Moreover, Shaw illuminates the necessity of intersectionality in community activism. “Oftentimes, the different types of vulnerabilities that Asian American women experience get sidelined and overlooked because there is a lack of intersectional analysis within the community,” she says. “I think in general many communities suffer from not necessarily having that sort of vocabulary or consensus about the importance of thinking intersectionally.”

While Shaw doesn’t “claim to have an answer” to the question of how communities should go forward, she does recognize the role that education can serve. It should be “something beyond just peer reviewed journal articles” inaccessible to the vast majority of such communities.

“If academics want to be part of the solution, we need to think about how to translate our work in ways that are understandable and also engaging for different audiences,” she adds.

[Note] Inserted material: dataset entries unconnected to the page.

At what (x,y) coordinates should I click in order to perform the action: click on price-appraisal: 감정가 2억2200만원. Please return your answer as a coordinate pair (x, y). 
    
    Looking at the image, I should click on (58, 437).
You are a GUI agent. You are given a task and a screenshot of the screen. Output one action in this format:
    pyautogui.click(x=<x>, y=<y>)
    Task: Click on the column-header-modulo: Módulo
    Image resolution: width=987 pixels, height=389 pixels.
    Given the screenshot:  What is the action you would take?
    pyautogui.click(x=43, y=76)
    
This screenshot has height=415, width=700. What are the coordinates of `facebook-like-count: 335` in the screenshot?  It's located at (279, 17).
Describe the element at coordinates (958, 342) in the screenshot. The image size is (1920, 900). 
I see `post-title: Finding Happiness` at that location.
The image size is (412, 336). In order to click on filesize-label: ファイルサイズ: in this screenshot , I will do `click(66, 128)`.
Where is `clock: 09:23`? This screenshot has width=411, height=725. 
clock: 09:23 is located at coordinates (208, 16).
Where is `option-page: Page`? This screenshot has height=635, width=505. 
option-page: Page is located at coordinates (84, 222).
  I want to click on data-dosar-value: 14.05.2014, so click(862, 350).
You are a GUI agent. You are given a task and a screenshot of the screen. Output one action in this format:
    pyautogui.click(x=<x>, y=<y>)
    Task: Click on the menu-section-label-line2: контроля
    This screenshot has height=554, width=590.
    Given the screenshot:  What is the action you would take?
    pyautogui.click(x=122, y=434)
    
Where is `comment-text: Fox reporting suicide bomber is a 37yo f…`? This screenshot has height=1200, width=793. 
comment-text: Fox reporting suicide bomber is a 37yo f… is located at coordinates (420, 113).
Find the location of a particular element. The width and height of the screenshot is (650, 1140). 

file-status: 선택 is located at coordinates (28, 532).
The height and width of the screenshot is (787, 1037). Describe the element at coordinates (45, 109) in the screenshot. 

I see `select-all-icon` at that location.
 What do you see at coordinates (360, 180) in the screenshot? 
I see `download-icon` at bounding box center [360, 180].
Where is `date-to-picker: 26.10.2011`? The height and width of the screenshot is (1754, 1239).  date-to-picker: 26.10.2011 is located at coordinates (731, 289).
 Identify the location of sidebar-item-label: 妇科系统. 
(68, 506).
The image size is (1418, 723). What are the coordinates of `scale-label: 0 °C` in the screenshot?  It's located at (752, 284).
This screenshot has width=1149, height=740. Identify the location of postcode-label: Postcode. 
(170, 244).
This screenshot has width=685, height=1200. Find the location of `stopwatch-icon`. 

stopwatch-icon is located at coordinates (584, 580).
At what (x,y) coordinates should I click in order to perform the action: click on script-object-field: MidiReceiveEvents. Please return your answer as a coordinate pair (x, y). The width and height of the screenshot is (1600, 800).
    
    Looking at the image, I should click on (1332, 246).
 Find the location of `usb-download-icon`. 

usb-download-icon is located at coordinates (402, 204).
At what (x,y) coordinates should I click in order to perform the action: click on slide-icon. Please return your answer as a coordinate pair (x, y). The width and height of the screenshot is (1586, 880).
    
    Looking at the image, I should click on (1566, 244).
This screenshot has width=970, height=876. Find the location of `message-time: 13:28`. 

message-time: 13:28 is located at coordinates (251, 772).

Instead, education might look something like “Asian American Feminist Antibodies: Care in the Time of Coronavirus,” a zine that Shaw helped to edit. Published by the Asian American Feminist Collective, the zine includes essays and art that speak to the varied experiences of AAPI womanhood during the outbreak, as well as a section for community resources. Its authors highlight the intersections of violence exacerbated by COVID-19, from incarceration to disability activism; at the same time, Shaw says that it is most fundamentally a project of “revolutionary love and care.”

According to its introduction, co-authored by Shaw, the zine orients itself not toward the present but toward alternate futures. Intersectional crisis activism, for this zine, means the creation of “interdependent communities of resistance.”